Heme oxygenase-1 (HO-1) alleviates vascular restenosis after balloon injury in a rabbit carotid artery model.

Percutaneous coronary intervention (PCI) is used commonly for coronary artery disease (CAD); however, restenosis is a proliferative response and frequent sequela to this treatment. Although the introduction of drug-eluting stents has convincingly reduced the incidence of vascular restenosis, restenosis remains a problem. The present study was designed to investigate the effects of the heme oxygenase-1 (HO-1) on restenosis formation after balloon injury in a rabbit carotid artery model. We found that involvement of the HO-1 in defensive restenosis formation was independent of the levels of blood lipid. Activation of HO-1 induced by chlorhematin treatment alleviated vascular restenosis after balloon injury in a rabbit carotid artery model, whereas inhibition of HO-1 by zinc protoporphyrin treatment exacerbated restenosis formation.
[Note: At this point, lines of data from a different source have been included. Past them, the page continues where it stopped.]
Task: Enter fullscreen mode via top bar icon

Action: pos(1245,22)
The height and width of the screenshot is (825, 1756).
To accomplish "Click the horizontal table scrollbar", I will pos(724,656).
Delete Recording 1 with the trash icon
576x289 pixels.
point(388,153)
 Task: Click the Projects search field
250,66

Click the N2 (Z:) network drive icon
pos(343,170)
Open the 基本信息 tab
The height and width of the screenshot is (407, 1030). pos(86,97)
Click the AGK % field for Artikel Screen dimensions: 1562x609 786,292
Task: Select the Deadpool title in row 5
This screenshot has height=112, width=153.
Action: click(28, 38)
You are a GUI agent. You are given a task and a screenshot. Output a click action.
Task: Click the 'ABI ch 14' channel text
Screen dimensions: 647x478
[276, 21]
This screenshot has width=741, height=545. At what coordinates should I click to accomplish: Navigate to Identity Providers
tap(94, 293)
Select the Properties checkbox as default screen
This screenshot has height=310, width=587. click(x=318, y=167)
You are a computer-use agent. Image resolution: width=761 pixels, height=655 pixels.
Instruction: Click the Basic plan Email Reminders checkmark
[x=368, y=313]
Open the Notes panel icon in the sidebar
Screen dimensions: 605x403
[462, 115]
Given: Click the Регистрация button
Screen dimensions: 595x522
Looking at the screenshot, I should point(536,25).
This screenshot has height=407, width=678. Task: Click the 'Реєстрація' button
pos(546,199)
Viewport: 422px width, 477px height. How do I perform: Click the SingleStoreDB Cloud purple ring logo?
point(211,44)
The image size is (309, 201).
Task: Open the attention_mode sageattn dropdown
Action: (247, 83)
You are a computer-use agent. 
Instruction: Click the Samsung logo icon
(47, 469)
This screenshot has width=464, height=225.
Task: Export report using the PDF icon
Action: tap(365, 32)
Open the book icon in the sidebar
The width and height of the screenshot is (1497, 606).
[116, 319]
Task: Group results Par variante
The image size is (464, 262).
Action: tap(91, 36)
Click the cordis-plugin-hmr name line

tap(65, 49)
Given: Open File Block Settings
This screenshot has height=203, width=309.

Furthermore, overexpression of HO-1 inhibited nuclear factor kappa B subunit 1 (NF-кB) activity and decreased tumor necrosis factor-alpha (TNF-α) and endothelin 1 (ET-1) expression. In conclusion, our study provides preliminary data suggesting that HO-1 alleviates vascular restenosis after balloon injury in a rabbit carotid artery model by inhibiting NF-кB, TNF-α and ET-1 expression, indicating induction of HO-1 activation may be a feasible therapeutic target for treating vessels resistant to restenosis.